Supplied data:
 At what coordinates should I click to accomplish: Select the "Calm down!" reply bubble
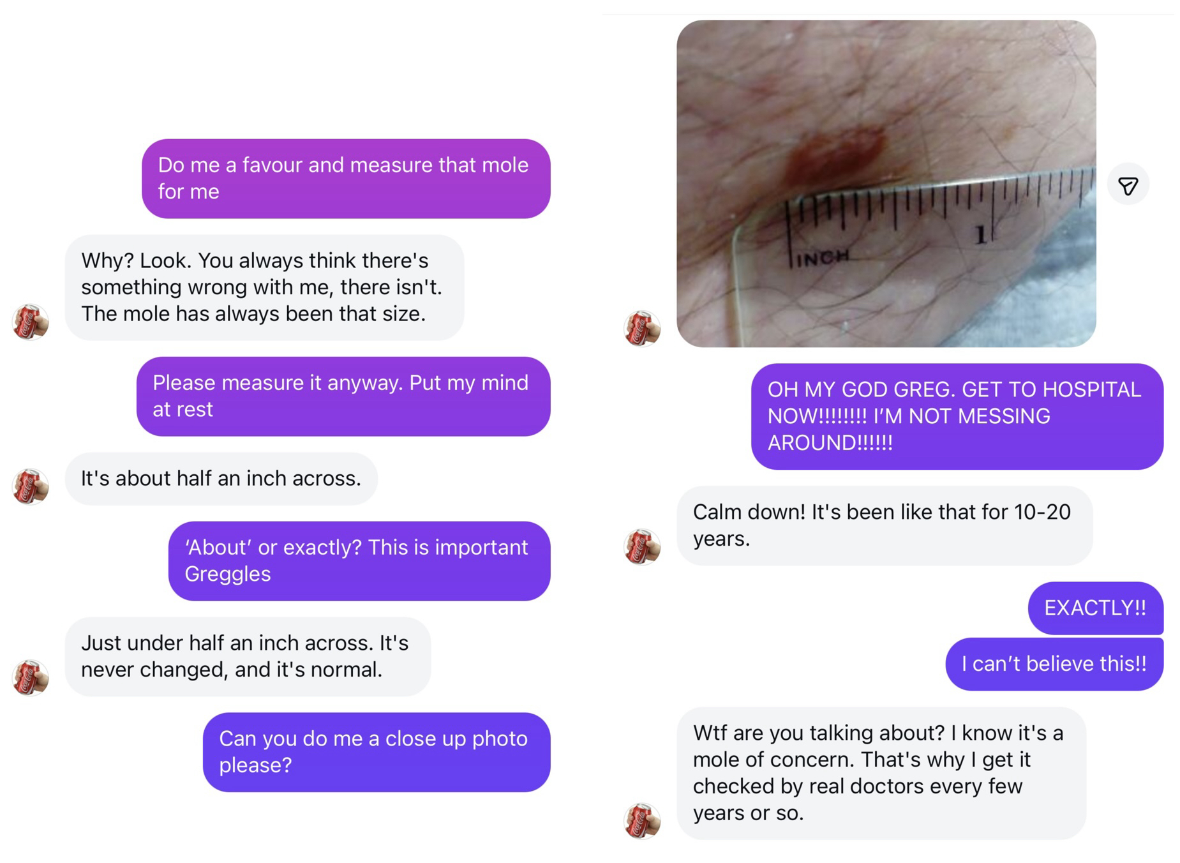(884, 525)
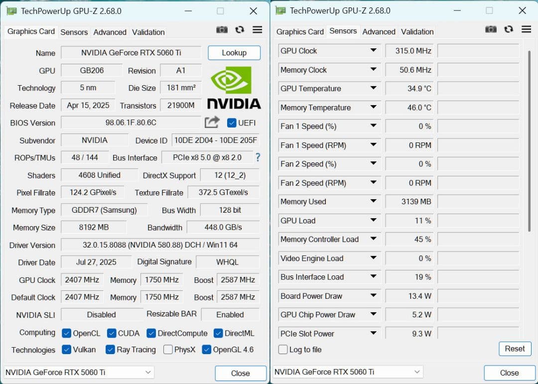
--
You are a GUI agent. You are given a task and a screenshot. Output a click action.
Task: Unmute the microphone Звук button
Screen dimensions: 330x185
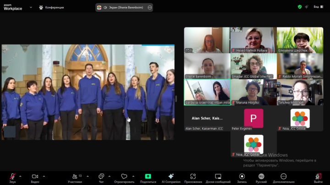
==
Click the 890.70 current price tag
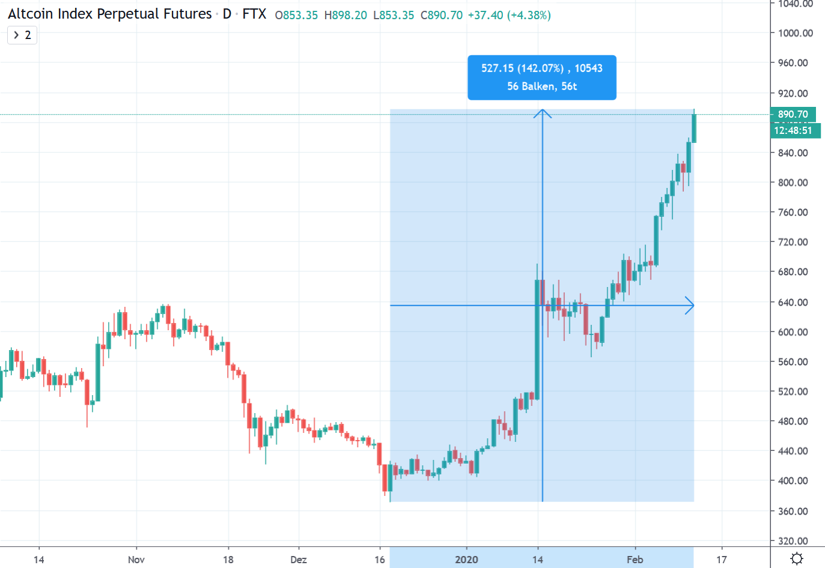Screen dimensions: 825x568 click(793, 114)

Exercise brief:
Reproduce verbatim only the segment of the listing bounded by the line containing "Task: Unmute the microphone Звук button" and the line containing "Screen dimensions: 330x185", with both boundary lines included.

Problem solution:
Task: Unmute the microphone Звук button
Screen dimensions: 330x185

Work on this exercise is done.